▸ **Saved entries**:
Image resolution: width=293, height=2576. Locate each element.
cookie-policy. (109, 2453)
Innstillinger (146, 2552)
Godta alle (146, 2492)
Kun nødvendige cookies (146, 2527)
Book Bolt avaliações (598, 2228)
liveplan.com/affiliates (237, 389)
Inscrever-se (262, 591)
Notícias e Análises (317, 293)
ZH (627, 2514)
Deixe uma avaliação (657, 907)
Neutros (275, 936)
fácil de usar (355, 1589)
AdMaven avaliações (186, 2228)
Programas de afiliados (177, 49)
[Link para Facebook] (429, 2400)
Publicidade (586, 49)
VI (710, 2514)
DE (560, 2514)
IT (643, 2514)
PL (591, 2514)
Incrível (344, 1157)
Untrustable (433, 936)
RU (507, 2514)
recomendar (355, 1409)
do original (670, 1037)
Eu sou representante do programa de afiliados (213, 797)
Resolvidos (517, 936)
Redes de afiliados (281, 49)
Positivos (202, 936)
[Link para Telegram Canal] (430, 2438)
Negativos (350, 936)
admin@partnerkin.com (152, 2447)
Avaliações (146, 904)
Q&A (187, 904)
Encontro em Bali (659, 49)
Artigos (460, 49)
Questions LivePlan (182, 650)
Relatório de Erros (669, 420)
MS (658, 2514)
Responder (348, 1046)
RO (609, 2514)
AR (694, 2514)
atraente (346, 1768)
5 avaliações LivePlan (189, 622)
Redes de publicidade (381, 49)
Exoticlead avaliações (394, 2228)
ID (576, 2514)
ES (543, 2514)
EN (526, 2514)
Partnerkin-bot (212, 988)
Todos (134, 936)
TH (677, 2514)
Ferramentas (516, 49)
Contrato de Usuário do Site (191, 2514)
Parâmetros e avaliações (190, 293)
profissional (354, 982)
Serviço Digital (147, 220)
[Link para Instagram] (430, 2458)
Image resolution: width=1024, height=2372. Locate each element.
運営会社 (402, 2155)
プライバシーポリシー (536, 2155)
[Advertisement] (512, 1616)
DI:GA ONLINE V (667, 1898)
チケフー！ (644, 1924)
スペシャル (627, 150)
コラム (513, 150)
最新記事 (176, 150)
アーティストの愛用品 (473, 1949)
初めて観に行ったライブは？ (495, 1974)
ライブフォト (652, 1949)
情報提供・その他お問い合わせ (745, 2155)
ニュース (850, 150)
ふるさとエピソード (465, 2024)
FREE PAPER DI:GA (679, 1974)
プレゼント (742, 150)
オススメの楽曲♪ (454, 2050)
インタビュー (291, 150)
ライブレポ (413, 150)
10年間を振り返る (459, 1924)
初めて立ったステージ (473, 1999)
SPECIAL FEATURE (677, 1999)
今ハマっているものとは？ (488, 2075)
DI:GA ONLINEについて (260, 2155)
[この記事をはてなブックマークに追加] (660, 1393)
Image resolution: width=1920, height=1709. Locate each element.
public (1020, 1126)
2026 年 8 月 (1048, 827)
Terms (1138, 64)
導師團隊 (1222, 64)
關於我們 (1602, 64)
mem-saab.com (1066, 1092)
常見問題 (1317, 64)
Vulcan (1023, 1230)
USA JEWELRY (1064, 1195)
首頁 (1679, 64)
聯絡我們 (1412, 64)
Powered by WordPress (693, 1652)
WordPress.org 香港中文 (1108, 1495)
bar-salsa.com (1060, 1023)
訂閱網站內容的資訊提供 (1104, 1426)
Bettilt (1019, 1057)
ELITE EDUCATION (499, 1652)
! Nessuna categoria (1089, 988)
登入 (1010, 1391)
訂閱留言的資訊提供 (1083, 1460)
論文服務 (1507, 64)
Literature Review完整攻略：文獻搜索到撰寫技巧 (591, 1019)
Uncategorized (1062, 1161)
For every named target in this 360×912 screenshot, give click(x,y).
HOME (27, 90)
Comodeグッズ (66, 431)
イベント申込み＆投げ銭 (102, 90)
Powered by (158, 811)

▸ **TASK GOAL**: Using the records above as the source, restate each line verbatim.

▸ **YOUR SOLUTION**:
Image resolution: width=293, height=2576. Locate each element.
cookie-policy. (109, 2453)
Innstillinger (146, 2552)
Godta alle (146, 2492)
Kun nødvendige cookies (146, 2527)
Book Bolt avaliações (598, 2228)
liveplan.com/affiliates (237, 389)
Inscrever-se (262, 591)
Notícias e Análises (317, 293)
ZH (627, 2514)
Deixe uma avaliação (657, 907)
Neutros (275, 936)
fácil de usar (355, 1589)
AdMaven avaliações (186, 2228)
Programas de afiliados (177, 49)
[Link para Facebook] (429, 2400)
Publicidade (586, 49)
VI (710, 2514)
DE (560, 2514)
IT (643, 2514)
PL (591, 2514)
Incrível (344, 1157)
Untrustable (433, 936)
RU (507, 2514)
recomendar (355, 1409)
do original (670, 1037)
Eu sou representante do programa de afiliados (213, 797)
Resolvidos (517, 936)
Redes de afiliados (281, 49)
Positivos (202, 936)
[Link para Telegram Canal] (430, 2438)
Negativos (350, 936)
admin@partnerkin.com (152, 2447)
Avaliações (146, 904)
Q&A (187, 904)
Encontro em Bali (659, 49)
Artigos (460, 49)
Questions LivePlan (182, 650)
Relatório de Erros (669, 420)
MS (658, 2514)
Responder (348, 1046)
RO (609, 2514)
AR (694, 2514)
atraente (346, 1768)
5 avaliações LivePlan (189, 622)
Redes de publicidade (381, 49)
Exoticlead avaliações (394, 2228)
ID (576, 2514)
ES (543, 2514)
EN (526, 2514)
Partnerkin-bot (212, 988)
Todos (134, 936)
TH (677, 2514)
Ferramentas (516, 49)
Contrato de Usuário do Site (191, 2514)
Parâmetros e avaliações (190, 293)
profissional (354, 982)
Serviço Digital (147, 220)
[Link para Instagram] (430, 2458)
Image resolution: width=1024, height=2372. Locate each element.
運営会社 (402, 2155)
プライバシーポリシー (536, 2155)
[Advertisement] (512, 1616)
DI:GA ONLINE V (667, 1898)
チケフー！ (644, 1924)
スペシャル (627, 150)
コラム (513, 150)
最新記事 (176, 150)
アーティストの愛用品 (473, 1949)
初めて観に行ったライブは？ (495, 1974)
ライブフォト (652, 1949)
情報提供・その他お問い合わせ (745, 2155)
ニュース (850, 150)
ふるさとエピソード (465, 2024)
FREE PAPER DI:GA (679, 1974)
プレゼント (742, 150)
オススメの楽曲♪ (454, 2050)
インタビュー (291, 150)
ライブレポ (413, 150)
10年間を振り返る (459, 1924)
初めて立ったステージ (473, 1999)
SPECIAL FEATURE (677, 1999)
今ハマっているものとは？ (488, 2075)
DI:GA ONLINEについて (260, 2155)
[この記事をはてなブックマークに追加] (660, 1393)
Image resolution: width=1920, height=1709. Locate each element.
public (1020, 1126)
2026 年 8 月 (1048, 827)
Terms (1138, 64)
導師團隊 (1222, 64)
關於我們 (1602, 64)
mem-saab.com (1066, 1092)
常見問題 (1317, 64)
Vulcan (1023, 1230)
USA JEWELRY (1064, 1195)
首頁 (1679, 64)
聯絡我們 (1412, 64)
Powered by WordPress (693, 1652)
WordPress.org 香港中文 (1108, 1495)
bar-salsa.com (1060, 1023)
訂閱網站內容的資訊提供 (1104, 1426)
Bettilt (1019, 1057)
ELITE EDUCATION (499, 1652)
! Nessuna categoria (1089, 988)
登入 (1010, 1391)
訂閱留言的資訊提供 (1083, 1460)
論文服務 (1507, 64)
Literature Review完整攻略：文獻搜索到撰寫技巧 (591, 1019)
Uncategorized (1062, 1161)
For every named target in this 360×912 screenshot, give click(x,y).
HOME (27, 90)
Comodeグッズ (66, 431)
イベント申込み＆投げ銭 (102, 90)
Powered by (158, 811)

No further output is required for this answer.